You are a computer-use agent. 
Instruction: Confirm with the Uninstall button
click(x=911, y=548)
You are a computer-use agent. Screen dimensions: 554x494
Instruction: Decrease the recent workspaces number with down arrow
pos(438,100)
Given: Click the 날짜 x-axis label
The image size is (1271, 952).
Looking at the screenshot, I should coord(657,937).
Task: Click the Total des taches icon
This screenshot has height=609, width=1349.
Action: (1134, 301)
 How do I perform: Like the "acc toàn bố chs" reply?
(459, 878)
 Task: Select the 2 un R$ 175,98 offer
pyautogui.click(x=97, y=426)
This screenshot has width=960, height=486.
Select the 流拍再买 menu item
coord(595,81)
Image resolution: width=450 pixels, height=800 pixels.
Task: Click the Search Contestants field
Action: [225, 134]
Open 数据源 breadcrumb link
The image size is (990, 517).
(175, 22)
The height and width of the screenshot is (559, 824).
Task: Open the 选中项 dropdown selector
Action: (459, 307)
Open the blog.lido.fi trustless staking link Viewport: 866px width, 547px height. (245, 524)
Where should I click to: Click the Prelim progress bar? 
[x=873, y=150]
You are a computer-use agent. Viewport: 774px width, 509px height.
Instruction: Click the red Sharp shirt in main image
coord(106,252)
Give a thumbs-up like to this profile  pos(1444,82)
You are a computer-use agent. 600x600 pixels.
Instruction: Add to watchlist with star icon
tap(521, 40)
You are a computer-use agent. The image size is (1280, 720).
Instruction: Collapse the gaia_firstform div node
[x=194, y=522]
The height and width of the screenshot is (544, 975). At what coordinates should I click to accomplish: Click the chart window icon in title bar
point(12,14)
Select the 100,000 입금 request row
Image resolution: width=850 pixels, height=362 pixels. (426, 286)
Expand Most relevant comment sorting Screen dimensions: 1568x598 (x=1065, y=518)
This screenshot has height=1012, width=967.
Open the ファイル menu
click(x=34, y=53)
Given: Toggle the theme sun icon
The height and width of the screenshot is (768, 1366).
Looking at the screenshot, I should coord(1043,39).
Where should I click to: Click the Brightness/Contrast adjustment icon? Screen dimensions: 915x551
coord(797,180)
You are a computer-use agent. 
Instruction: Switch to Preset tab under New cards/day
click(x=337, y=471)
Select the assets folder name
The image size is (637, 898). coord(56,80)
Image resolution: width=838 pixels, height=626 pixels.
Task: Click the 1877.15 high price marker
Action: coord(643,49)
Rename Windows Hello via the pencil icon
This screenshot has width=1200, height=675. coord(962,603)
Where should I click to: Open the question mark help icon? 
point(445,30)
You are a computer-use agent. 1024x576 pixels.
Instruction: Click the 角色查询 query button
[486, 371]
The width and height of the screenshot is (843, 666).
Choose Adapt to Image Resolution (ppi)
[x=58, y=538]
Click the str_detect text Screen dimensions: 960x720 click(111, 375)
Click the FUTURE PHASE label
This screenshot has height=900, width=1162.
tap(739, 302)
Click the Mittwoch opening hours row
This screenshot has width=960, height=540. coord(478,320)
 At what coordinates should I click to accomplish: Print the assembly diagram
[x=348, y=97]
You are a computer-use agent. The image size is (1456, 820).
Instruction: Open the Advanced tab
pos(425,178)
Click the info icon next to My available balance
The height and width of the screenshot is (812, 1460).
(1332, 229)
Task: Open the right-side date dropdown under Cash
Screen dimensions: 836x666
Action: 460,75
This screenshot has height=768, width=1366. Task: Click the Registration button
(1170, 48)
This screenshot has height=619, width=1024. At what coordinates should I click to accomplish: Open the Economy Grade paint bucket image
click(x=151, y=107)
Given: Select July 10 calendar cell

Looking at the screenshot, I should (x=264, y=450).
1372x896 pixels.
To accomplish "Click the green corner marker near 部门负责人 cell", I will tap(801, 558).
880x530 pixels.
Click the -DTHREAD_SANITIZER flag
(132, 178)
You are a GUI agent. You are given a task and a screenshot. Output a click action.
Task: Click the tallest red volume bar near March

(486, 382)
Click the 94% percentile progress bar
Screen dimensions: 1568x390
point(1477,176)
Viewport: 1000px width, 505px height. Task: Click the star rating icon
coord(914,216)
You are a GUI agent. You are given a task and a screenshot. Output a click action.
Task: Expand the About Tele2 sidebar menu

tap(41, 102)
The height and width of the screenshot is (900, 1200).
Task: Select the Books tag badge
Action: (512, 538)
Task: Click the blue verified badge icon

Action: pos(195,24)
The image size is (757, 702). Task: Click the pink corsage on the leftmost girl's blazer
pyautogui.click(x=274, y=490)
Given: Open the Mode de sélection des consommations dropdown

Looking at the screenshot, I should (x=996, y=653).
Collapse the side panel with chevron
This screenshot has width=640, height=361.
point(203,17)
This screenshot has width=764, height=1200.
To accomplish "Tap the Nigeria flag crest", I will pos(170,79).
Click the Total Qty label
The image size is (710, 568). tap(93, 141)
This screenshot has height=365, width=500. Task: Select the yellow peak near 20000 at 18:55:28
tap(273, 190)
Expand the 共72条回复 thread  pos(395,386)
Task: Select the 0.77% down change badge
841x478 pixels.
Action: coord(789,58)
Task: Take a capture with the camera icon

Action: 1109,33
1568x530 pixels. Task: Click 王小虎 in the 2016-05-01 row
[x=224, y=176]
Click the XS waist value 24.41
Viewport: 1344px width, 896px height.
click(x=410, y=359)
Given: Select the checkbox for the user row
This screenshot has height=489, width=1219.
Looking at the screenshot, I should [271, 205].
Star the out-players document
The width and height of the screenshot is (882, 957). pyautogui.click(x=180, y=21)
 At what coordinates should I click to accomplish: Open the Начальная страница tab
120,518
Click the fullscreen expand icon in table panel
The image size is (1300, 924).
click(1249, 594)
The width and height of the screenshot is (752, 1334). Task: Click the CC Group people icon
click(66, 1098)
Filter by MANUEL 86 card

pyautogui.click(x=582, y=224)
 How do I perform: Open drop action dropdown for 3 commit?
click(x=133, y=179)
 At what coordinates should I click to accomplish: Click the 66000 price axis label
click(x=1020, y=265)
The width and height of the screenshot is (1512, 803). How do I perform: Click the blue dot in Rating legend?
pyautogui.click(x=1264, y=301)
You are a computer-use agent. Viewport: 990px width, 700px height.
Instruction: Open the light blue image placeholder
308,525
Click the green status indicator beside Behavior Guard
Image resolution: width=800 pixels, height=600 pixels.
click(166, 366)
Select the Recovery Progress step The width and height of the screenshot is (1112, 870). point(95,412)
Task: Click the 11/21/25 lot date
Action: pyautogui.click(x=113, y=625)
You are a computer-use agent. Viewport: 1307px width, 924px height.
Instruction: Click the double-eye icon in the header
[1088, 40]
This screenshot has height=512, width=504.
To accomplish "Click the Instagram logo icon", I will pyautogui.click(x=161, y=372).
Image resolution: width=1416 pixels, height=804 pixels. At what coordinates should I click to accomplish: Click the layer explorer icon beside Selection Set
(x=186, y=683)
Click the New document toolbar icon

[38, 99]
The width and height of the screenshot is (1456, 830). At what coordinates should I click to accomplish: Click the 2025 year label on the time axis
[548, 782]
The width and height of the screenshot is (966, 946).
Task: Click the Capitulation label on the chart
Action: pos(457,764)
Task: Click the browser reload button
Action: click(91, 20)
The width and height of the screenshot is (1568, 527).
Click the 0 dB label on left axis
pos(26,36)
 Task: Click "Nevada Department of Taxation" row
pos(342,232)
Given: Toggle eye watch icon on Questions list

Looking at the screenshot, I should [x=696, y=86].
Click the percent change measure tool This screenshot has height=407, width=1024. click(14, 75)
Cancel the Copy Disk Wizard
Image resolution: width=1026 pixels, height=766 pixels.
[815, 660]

#####

*Work instruction*: Reproduce every line above. Keep it exact.

*Response*:
You are a computer-use agent. 
Instruction: Confirm with the Uninstall button
click(x=911, y=548)
You are a computer-use agent. Screen dimensions: 554x494
Instruction: Decrease the recent workspaces number with down arrow
pos(438,100)
Given: Click the 날짜 x-axis label
The image size is (1271, 952).
Looking at the screenshot, I should coord(657,937).
Task: Click the Total des taches icon
This screenshot has height=609, width=1349.
Action: (1134, 301)
 How do I perform: Like the "acc toàn bố chs" reply?
(459, 878)
 Task: Select the 2 un R$ 175,98 offer
pyautogui.click(x=97, y=426)
This screenshot has width=960, height=486.
Select the 流拍再买 menu item
coord(595,81)
Image resolution: width=450 pixels, height=800 pixels.
Task: Click the Search Contestants field
Action: [225, 134]
Open 数据源 breadcrumb link
The image size is (990, 517).
(175, 22)
The height and width of the screenshot is (559, 824).
Task: Open the 选中项 dropdown selector
Action: (459, 307)
Open the blog.lido.fi trustless staking link Viewport: 866px width, 547px height. (245, 524)
Where should I click to: Click the Prelim progress bar? 
[x=873, y=150]
You are a computer-use agent. Viewport: 774px width, 509px height.
Instruction: Click the red Sharp shirt in main image
coord(106,252)
Give a thumbs-up like to this profile  pos(1444,82)
You are a computer-use agent. 600x600 pixels.
Instruction: Add to watchlist with star icon
tap(521, 40)
You are a computer-use agent. The image size is (1280, 720).
Instruction: Collapse the gaia_firstform div node
[x=194, y=522]
The height and width of the screenshot is (544, 975). At what coordinates should I click to accomplish: Click the chart window icon in title bar
point(12,14)
Select the 100,000 입금 request row
Image resolution: width=850 pixels, height=362 pixels. (426, 286)
Expand Most relevant comment sorting Screen dimensions: 1568x598 (x=1065, y=518)
This screenshot has height=1012, width=967.
Open the ファイル menu
click(x=34, y=53)
Given: Toggle the theme sun icon
The height and width of the screenshot is (768, 1366).
Looking at the screenshot, I should coord(1043,39).
Where should I click to: Click the Brightness/Contrast adjustment icon? Screen dimensions: 915x551
coord(797,180)
You are a computer-use agent. 
Instruction: Switch to Preset tab under New cards/day
click(x=337, y=471)
Select the assets folder name
The image size is (637, 898). coord(56,80)
Image resolution: width=838 pixels, height=626 pixels.
Task: Click the 1877.15 high price marker
Action: coord(643,49)
Rename Windows Hello via the pencil icon
This screenshot has width=1200, height=675. coord(962,603)
Where should I click to: Open the question mark help icon? 
point(445,30)
You are a computer-use agent. 1024x576 pixels.
Instruction: Click the 角色查询 query button
[486, 371]
The width and height of the screenshot is (843, 666).
Choose Adapt to Image Resolution (ppi)
[x=58, y=538]
Click the str_detect text Screen dimensions: 960x720 click(111, 375)
Click the FUTURE PHASE label
This screenshot has height=900, width=1162.
tap(739, 302)
Click the Mittwoch opening hours row
This screenshot has width=960, height=540. coord(478,320)
 At what coordinates should I click to accomplish: Print the assembly diagram
[x=348, y=97]
You are a computer-use agent. The image size is (1456, 820).
Instruction: Open the Advanced tab
pos(425,178)
Click the info icon next to My available balance
The height and width of the screenshot is (812, 1460).
(1332, 229)
Task: Open the right-side date dropdown under Cash
Screen dimensions: 836x666
Action: 460,75
This screenshot has height=768, width=1366. Task: Click the Registration button
(1170, 48)
This screenshot has height=619, width=1024. At what coordinates should I click to accomplish: Open the Economy Grade paint bucket image
click(x=151, y=107)
Given: Select July 10 calendar cell

Looking at the screenshot, I should (x=264, y=450).
1372x896 pixels.
To accomplish "Click the green corner marker near 部门负责人 cell", I will tap(801, 558).
880x530 pixels.
Click the -DTHREAD_SANITIZER flag
(132, 178)
You are a GUI agent. You are given a task and a screenshot. Output a click action.
Task: Click the tallest red volume bar near March

(486, 382)
Click the 94% percentile progress bar
Screen dimensions: 1568x390
point(1477,176)
Viewport: 1000px width, 505px height. Task: Click the star rating icon
coord(914,216)
You are a GUI agent. You are given a task and a screenshot. Output a click action.
Task: Expand the About Tele2 sidebar menu

tap(41, 102)
The height and width of the screenshot is (900, 1200).
Task: Select the Books tag badge
Action: (512, 538)
Task: Click the blue verified badge icon

Action: pos(195,24)
The image size is (757, 702). Task: Click the pink corsage on the leftmost girl's blazer
pyautogui.click(x=274, y=490)
Given: Open the Mode de sélection des consommations dropdown

Looking at the screenshot, I should (x=996, y=653).
Collapse the side panel with chevron
This screenshot has width=640, height=361.
point(203,17)
This screenshot has width=764, height=1200.
To accomplish "Tap the Nigeria flag crest", I will pos(170,79).
Click the Total Qty label
The image size is (710, 568). tap(93, 141)
This screenshot has height=365, width=500. Task: Select the yellow peak near 20000 at 18:55:28
tap(273, 190)
Expand the 共72条回复 thread  pos(395,386)
Task: Select the 0.77% down change badge
841x478 pixels.
Action: coord(789,58)
Task: Take a capture with the camera icon

Action: 1109,33
1568x530 pixels. Task: Click 王小虎 in the 2016-05-01 row
[x=224, y=176]
Click the XS waist value 24.41
Viewport: 1344px width, 896px height.
click(x=410, y=359)
Given: Select the checkbox for the user row
This screenshot has height=489, width=1219.
Looking at the screenshot, I should [271, 205].
Star the out-players document
The width and height of the screenshot is (882, 957). pyautogui.click(x=180, y=21)
 At what coordinates should I click to accomplish: Open the Начальная страница tab
120,518
Click the fullscreen expand icon in table panel
The image size is (1300, 924).
click(1249, 594)
The width and height of the screenshot is (752, 1334). Task: Click the CC Group people icon
click(66, 1098)
Filter by MANUEL 86 card

pyautogui.click(x=582, y=224)
 How do I perform: Open drop action dropdown for 3 commit?
click(x=133, y=179)
 At what coordinates should I click to accomplish: Click the 66000 price axis label
click(x=1020, y=265)
The width and height of the screenshot is (1512, 803). How do I perform: Click the blue dot in Rating legend?
pyautogui.click(x=1264, y=301)
You are a computer-use agent. Viewport: 990px width, 700px height.
Instruction: Open the light blue image placeholder
308,525
Click the green status indicator beside Behavior Guard
Image resolution: width=800 pixels, height=600 pixels.
click(166, 366)
Select the Recovery Progress step The width and height of the screenshot is (1112, 870). point(95,412)
Task: Click the 11/21/25 lot date
Action: pyautogui.click(x=113, y=625)
You are a computer-use agent. Viewport: 1307px width, 924px height.
Instruction: Click the double-eye icon in the header
[1088, 40]
This screenshot has height=512, width=504.
To accomplish "Click the Instagram logo icon", I will pyautogui.click(x=161, y=372).
Image resolution: width=1416 pixels, height=804 pixels. At what coordinates should I click to accomplish: Click the layer explorer icon beside Selection Set
(x=186, y=683)
Click the New document toolbar icon

[38, 99]
The width and height of the screenshot is (1456, 830). At what coordinates should I click to accomplish: Click the 2025 year label on the time axis
[548, 782]
The width and height of the screenshot is (966, 946).
Task: Click the Capitulation label on the chart
Action: pos(457,764)
Task: Click the browser reload button
Action: click(91, 20)
The width and height of the screenshot is (1568, 527).
Click the 0 dB label on left axis
pos(26,36)
 Task: Click "Nevada Department of Taxation" row
pos(342,232)
Given: Toggle eye watch icon on Questions list

Looking at the screenshot, I should [x=696, y=86].
Click the percent change measure tool This screenshot has height=407, width=1024. click(14, 75)
Cancel the Copy Disk Wizard
Image resolution: width=1026 pixels, height=766 pixels.
[815, 660]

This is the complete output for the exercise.